## BEGIN Material provided

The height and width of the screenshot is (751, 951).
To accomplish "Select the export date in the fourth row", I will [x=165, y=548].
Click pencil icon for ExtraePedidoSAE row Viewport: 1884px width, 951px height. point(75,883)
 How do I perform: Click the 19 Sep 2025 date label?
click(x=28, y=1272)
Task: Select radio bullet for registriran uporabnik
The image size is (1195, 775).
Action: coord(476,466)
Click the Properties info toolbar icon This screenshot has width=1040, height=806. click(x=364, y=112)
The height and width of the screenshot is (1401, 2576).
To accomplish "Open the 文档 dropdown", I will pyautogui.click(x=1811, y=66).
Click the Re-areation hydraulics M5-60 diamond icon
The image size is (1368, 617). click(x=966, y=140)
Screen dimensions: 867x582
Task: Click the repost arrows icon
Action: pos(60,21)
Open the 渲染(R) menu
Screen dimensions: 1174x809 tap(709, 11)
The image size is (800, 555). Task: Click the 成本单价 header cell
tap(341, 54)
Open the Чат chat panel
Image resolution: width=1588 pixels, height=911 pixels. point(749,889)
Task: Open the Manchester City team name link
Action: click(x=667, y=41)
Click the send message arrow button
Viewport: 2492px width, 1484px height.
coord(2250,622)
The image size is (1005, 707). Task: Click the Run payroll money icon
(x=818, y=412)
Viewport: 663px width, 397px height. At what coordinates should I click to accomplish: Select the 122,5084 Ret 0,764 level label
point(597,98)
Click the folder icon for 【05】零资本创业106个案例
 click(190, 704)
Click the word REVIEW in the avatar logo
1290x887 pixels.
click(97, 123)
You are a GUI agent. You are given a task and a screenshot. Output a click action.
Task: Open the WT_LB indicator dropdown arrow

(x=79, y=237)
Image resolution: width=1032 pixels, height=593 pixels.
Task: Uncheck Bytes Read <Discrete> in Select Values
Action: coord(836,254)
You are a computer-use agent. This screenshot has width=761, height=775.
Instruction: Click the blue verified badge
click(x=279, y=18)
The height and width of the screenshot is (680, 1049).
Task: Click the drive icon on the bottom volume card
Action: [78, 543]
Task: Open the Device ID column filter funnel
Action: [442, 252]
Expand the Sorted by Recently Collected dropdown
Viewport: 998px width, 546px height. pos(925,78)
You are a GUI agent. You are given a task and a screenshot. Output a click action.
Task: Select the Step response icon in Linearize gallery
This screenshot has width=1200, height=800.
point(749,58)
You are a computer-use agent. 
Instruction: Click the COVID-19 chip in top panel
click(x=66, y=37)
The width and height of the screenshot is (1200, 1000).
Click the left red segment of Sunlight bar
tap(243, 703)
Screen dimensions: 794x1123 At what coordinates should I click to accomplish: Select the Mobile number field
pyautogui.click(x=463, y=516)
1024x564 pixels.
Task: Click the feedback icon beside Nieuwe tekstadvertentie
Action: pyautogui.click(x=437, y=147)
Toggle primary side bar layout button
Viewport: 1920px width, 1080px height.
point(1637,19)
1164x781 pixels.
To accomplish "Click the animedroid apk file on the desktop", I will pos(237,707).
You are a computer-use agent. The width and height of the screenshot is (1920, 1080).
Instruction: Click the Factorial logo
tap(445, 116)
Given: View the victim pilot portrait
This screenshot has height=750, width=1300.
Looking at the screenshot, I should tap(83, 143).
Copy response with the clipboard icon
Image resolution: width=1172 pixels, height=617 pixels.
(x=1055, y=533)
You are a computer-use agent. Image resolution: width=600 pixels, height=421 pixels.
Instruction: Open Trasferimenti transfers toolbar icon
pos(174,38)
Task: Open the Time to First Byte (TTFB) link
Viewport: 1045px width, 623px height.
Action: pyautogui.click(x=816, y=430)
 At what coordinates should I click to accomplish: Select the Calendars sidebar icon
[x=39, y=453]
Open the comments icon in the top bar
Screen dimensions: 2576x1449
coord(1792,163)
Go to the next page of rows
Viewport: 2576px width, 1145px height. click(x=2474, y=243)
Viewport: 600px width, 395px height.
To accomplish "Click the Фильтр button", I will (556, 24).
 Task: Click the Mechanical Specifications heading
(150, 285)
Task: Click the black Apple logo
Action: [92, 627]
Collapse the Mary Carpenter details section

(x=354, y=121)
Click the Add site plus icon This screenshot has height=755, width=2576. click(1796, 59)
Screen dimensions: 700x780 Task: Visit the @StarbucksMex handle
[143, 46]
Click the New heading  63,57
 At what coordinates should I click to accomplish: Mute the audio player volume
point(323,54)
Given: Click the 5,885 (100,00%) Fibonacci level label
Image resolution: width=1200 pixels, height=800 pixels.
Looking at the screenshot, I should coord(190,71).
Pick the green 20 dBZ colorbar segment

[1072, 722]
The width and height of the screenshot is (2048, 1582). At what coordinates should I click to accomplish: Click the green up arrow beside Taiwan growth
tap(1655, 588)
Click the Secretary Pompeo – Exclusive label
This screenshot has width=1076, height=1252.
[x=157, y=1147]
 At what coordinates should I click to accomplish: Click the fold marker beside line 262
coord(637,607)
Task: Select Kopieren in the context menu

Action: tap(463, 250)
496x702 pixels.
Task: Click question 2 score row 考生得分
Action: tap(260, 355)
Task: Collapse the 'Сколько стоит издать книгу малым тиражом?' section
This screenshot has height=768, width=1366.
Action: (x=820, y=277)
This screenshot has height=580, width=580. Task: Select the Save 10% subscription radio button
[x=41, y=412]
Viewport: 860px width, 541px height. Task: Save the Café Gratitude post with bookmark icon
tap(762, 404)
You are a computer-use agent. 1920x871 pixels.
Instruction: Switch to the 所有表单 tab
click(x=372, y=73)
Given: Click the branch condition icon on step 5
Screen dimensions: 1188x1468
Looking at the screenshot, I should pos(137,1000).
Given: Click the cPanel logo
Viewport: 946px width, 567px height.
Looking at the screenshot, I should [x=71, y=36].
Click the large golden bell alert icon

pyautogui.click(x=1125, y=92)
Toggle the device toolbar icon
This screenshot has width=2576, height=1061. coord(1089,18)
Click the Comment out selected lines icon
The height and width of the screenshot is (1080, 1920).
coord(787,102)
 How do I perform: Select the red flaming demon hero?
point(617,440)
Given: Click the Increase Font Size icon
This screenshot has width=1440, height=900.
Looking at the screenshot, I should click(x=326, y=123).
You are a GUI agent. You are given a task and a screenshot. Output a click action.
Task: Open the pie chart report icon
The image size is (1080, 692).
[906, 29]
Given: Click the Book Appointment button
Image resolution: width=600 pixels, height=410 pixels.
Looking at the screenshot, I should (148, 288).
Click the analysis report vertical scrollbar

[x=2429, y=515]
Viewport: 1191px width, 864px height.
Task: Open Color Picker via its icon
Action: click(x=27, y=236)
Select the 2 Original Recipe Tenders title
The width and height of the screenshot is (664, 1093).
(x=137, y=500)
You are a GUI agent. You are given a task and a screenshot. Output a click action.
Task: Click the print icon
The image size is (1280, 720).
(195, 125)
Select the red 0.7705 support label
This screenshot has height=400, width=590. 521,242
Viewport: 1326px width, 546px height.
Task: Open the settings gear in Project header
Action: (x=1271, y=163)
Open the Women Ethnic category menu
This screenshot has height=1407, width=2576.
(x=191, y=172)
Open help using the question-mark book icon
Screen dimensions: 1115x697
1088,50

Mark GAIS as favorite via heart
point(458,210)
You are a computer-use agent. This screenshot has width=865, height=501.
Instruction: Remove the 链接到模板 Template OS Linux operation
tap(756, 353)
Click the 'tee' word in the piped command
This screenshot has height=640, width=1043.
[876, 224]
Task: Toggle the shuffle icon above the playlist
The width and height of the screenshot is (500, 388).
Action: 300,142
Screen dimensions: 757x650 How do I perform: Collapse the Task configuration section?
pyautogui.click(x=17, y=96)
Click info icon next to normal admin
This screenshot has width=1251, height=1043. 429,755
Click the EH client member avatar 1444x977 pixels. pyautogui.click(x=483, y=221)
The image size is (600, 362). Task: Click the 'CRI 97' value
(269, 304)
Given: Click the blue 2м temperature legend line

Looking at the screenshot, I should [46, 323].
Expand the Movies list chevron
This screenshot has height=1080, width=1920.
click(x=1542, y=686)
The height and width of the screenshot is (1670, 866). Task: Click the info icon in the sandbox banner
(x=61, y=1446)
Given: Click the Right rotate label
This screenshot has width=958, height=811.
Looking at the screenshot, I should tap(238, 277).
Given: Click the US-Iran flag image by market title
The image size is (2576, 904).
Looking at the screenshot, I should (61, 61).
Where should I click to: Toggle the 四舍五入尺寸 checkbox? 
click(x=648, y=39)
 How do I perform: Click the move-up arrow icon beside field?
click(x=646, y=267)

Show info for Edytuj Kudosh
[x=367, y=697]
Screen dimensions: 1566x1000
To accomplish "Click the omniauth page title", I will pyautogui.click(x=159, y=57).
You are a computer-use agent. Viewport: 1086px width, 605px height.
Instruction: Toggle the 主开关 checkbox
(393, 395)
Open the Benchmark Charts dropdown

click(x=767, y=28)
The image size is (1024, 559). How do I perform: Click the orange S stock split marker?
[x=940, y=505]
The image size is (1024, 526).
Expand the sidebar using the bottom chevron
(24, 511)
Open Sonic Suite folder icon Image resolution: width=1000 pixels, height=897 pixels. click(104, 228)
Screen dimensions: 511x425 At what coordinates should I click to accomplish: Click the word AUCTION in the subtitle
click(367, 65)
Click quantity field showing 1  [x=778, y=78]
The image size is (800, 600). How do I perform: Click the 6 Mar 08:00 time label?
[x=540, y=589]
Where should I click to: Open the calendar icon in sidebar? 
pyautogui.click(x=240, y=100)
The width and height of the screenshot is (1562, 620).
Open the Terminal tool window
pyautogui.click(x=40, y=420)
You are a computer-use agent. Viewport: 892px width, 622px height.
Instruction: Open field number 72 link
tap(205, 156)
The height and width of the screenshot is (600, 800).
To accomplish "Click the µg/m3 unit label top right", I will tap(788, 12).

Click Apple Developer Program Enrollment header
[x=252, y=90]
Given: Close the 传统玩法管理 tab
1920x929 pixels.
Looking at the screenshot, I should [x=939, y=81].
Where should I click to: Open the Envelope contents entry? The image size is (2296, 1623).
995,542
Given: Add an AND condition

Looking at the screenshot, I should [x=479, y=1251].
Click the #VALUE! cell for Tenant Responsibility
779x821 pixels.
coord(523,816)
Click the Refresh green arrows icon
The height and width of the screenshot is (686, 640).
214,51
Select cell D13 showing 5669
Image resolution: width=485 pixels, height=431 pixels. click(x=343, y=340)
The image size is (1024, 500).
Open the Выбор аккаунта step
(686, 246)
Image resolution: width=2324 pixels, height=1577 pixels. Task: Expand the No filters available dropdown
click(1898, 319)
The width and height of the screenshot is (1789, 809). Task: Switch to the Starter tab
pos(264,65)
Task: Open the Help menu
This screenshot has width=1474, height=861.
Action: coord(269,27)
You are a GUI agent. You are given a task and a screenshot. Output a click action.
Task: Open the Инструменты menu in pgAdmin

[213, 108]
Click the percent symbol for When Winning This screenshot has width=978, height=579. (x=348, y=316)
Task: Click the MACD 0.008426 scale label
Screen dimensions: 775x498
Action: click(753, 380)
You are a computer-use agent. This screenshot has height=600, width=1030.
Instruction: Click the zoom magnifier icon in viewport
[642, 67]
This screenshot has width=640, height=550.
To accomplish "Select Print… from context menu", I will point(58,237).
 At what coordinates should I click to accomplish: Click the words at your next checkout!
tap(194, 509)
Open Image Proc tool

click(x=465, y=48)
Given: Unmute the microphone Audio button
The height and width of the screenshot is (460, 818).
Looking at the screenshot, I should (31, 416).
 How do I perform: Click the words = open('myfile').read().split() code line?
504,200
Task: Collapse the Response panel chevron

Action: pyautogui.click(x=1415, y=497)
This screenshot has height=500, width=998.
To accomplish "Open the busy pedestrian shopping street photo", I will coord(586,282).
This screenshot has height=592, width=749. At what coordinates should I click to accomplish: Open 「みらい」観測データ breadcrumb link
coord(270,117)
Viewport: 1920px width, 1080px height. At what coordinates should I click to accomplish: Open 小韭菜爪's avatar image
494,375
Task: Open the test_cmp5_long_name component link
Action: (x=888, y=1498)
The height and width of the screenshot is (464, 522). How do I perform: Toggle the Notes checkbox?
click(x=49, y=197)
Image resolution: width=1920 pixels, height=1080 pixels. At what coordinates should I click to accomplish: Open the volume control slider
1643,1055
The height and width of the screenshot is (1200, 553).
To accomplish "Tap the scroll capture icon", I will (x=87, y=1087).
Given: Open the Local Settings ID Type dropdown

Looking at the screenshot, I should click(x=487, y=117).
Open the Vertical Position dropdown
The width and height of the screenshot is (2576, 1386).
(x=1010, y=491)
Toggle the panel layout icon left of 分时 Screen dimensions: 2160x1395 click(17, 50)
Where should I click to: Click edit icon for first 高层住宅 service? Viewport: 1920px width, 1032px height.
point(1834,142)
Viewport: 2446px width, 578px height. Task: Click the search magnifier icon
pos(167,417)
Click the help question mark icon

## END Material provided

* _Problem details_: Starting at the line that contains "You are a computer-use agent. Viewport: 1086px" and ending with the line that contains "[x=540, y=589]", render those lines of the records as a Markdown table. Use the columns Index and Entry, with one numbered row per line, and omit blank lines.

* _Written response_:
| Index | Entry |
|---|---|
| 1 | You are a computer-use agent. Viewport: 1086px width, 605px height. |
| 2 | Instruction: Toggle the 主开关 checkbox |
| 3 | (393, 395) |
| 4 | Open the Benchmark Charts dropdown |
| 5 | click(x=767, y=28) |
| 6 | The image size is (1024, 559). How do I perform: Click the orange S stock split marker? |
| 7 | [x=940, y=505] |
| 8 | The image size is (1024, 526). |
| 9 | Expand the sidebar using the bottom chevron |
| 10 | (24, 511) |
| 11 | Open Sonic Suite folder icon Image resolution: width=1000 pixels, height=897 pixels. click(104, 228) |
| 12 | Screen dimensions: 511x425 At what coordinates should I click to accomplish: Click the word AUCTION in the subtitle |
| 13 | click(367, 65) |
| 14 | Click quantity field showing 1  [x=778, y=78] |
| 15 | The image size is (800, 600). How do I perform: Click the 6 Mar 08:00 time label? |
| 16 | [x=540, y=589] |